John Eggers: Do we still need school buildings?
Mr. Mercer and his son, Eric, were exploring a small piece of newly purchased property near Mizpah, Minn., in 2114. Hidden among a clump of wild roses and cedar trees were a pile of old boards and pieces of slate from a chalkboard. A field mouse, whose house was disturbed, ran into the weeds as Eric and his dad rummaged through the boards. Beneath the pile was a cement foundation.
“Looks like there was a building here at one time, Eric,” Mr. Mercer said.
As they looked further, they spotted a metal box underneath the boards. “See what’s in that box, Eric.”
Eric opened it and inside was a small rectangular wood box with some flowers painted on top. The top was held in place by a small brass latch. Eric opened it and inside were a couple of well-worn pencils, a piece of chalk and a hard rubber eraser. Eric turned the box over and underneath he read, “Ruth, 1934, Mizpah, Minn.”
“I believe that’s what you call a pencil box,” said Mr. Mercer. “Ruth, no doubt, used it in school.”
“What’s a school?” Eric asked.
Schools as we know them today will no longer exist in 2114. School buildings are still constructed today, but before long, one of the questions that communities should begin to ask is “Do we still need a school building?”
As you know, it is now possible to get a high school diploma by attending a virtual high school where everything is online. Colleges and universities have been operating “schools” without campuses for many years and more and more classes are being offered online every year. Online learning is big business.
At one time, our college campuses were filled with meandering summer school students but today’s campuses are pretty quiet. All of those summer school students who used to spend six or eight weeks are now bringing their computers to their lake homes where they can take online classes, 24 hours a day, seven days a week right at the kitchen table while watching loons swim by the dock.
I have been teaching online classes since 1997 right from my kitchen table. No classroom is necessary, just a way of connecting to the Internet, which has become very easy. I am sorry to say that I can even connect to the Internet at the Northwest Angle.
Let’s say a community does build a school in 2014 and the building lasts 50 or 60 years. How much different will education be in 2064 or 2074 than it is today? Will that building be needed or will students have other ways they can acquire learning? Today, many high school students already receive their classes online and never see the inside of a classroom.
In 2011, 25,000 Minnesota high school students enrolled in Minnesota’s Post Secondary Options program and attended one of Minnesota’s colleges or universities. Students who are homeschooled take online classes and/or attend college. Students in Minnesota’s Virtual Online High School can have a graduation ceremony in their backyard.
None of these students attend what we call a high school building.
You see, the future is already here.
I’ll be the first to admit that online learning is not for everyone, just as learning from a textbook is not for everyone. We have found, however, that children are very adaptable and online learning put in the hands of a creative teacher, can make learning fun and meaningful. Online learning is just another teaching strategy.
A big advantage of online learning is that it can be continuous. When Ruth attended her country school in 1934 and when students today attend schools, they are locked into the school calendar. This means they start learning at a certain time and they stop learning at a certain time and, over the summer, you can say, our students’ brains take a rest.
With online learning, students can take a class 24 hours a day, seven days a week, 365 days a year. Learning can be continuous, which it is.
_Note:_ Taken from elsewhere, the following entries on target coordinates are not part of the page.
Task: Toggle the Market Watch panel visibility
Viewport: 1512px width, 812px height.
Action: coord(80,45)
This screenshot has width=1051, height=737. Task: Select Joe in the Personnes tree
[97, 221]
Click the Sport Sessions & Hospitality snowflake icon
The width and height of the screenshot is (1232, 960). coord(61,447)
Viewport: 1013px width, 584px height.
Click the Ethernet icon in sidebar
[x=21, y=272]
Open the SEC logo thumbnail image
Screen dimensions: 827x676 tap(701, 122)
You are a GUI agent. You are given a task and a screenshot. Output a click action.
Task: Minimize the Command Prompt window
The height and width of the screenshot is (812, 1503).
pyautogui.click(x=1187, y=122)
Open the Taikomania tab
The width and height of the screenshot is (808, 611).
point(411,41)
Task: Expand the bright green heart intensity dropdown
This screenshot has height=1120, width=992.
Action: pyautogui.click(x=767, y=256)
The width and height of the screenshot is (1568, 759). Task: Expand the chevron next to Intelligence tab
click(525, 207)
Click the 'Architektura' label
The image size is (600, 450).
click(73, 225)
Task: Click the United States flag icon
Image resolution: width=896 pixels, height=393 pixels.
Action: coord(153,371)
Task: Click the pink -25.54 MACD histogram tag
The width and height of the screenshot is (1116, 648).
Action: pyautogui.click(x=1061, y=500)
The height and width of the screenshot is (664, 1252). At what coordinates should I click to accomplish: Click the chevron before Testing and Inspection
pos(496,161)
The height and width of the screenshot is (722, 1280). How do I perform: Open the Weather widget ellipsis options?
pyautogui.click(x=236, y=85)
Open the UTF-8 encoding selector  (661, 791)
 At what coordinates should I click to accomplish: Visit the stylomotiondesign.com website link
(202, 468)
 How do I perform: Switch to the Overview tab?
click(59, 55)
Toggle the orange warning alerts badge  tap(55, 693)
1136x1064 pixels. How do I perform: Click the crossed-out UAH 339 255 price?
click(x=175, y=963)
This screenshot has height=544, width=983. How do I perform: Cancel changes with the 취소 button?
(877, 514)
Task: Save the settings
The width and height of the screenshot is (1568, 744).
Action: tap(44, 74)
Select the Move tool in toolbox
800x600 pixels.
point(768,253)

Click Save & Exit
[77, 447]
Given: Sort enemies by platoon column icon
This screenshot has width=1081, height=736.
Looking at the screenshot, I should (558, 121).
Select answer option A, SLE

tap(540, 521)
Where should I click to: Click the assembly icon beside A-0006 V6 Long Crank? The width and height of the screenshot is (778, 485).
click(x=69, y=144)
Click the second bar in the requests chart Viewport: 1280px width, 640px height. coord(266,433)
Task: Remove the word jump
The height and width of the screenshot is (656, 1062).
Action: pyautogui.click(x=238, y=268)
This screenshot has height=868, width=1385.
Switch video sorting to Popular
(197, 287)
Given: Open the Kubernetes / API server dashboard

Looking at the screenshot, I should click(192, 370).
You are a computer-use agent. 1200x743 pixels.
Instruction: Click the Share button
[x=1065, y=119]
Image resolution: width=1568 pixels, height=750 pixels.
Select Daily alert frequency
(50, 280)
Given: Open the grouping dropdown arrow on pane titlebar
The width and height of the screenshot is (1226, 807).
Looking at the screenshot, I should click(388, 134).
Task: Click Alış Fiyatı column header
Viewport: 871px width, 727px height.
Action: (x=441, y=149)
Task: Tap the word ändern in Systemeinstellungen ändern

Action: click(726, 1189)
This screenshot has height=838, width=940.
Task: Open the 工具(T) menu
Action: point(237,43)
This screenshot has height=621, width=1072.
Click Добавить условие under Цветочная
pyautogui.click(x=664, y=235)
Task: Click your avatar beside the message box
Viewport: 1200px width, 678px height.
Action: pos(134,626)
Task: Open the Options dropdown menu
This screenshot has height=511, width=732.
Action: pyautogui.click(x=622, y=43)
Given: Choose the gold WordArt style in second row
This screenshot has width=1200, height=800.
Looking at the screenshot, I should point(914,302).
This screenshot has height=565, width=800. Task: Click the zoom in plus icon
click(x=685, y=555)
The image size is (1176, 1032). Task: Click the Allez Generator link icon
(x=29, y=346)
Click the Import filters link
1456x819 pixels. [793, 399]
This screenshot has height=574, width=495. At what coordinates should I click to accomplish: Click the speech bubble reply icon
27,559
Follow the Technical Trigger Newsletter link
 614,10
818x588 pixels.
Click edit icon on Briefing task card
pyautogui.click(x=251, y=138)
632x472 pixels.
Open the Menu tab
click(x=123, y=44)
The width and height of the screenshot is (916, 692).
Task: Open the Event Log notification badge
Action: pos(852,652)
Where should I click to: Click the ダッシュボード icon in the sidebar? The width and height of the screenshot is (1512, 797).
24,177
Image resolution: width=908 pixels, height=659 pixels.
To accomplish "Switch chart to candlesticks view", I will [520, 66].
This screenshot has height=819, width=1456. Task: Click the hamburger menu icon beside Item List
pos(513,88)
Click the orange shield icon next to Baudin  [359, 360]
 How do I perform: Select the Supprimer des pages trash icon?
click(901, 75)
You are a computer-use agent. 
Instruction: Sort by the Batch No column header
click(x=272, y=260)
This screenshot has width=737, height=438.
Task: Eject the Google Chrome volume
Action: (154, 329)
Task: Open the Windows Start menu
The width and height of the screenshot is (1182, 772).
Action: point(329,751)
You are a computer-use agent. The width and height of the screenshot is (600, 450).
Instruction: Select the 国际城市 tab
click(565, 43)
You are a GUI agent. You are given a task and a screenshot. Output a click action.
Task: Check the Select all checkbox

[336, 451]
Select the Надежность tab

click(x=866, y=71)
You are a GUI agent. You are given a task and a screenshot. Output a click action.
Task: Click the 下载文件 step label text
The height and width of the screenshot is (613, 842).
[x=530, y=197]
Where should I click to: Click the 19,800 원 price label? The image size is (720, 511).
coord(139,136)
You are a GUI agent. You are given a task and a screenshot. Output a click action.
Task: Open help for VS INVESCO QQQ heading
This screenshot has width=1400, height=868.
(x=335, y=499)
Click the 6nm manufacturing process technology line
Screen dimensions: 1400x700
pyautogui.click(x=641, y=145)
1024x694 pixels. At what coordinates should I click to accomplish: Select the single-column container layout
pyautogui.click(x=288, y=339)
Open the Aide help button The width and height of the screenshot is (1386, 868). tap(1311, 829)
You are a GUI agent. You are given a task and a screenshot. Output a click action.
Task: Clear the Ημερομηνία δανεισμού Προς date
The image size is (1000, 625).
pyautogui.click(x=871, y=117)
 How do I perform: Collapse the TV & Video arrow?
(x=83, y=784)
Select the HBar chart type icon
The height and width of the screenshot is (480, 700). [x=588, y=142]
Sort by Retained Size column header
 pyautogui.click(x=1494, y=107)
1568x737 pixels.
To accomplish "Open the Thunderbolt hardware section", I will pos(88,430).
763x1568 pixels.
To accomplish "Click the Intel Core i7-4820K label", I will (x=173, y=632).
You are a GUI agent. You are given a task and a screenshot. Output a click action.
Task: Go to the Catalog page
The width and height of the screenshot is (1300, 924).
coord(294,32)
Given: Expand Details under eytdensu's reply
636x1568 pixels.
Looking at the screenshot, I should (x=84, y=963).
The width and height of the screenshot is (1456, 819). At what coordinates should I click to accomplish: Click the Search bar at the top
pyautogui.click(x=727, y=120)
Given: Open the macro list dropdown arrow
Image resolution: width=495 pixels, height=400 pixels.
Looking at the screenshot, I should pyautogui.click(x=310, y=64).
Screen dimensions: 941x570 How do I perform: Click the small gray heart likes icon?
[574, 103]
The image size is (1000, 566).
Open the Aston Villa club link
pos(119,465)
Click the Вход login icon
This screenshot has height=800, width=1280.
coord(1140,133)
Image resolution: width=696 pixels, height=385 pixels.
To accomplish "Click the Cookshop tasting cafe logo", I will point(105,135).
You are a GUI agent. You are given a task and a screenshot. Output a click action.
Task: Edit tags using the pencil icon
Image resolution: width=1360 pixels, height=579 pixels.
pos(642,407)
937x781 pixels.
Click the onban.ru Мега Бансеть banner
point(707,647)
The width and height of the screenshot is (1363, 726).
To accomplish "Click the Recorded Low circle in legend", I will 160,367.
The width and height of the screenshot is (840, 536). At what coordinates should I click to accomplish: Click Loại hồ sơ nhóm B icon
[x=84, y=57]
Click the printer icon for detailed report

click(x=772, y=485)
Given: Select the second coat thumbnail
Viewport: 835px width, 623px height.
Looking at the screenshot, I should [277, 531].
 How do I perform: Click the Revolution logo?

The big question is, “Yes, but can students learn as much and as well?” If the answer to this question is “no,” all of our virtual colleges and universities, plus high schools and all of our online classes being offered would be shut down. But they haven’t been shut down and, to the contrary, they are thriving.
I won’t be around to see the time when there are no more school buildings as we know them today. Like Ruth from Mizpah, I enjoyed my time in those hallowed halls of ivy. To this day, walking into a school building with its noise and chatter and books and bells has a special meaning for me.
In 1934, our countryside was dotted with quaint little schools. Today, they have all become decayed boards like those found by Mr. Mercer and Eric. Will the school buildings of today 50 or 60 years from now find the same fate? There are a lot of field mice out there looking for homes.
JOHN R. EGGERS of Bemidji is a former university professor and area principal. He also is a writer and public speaker.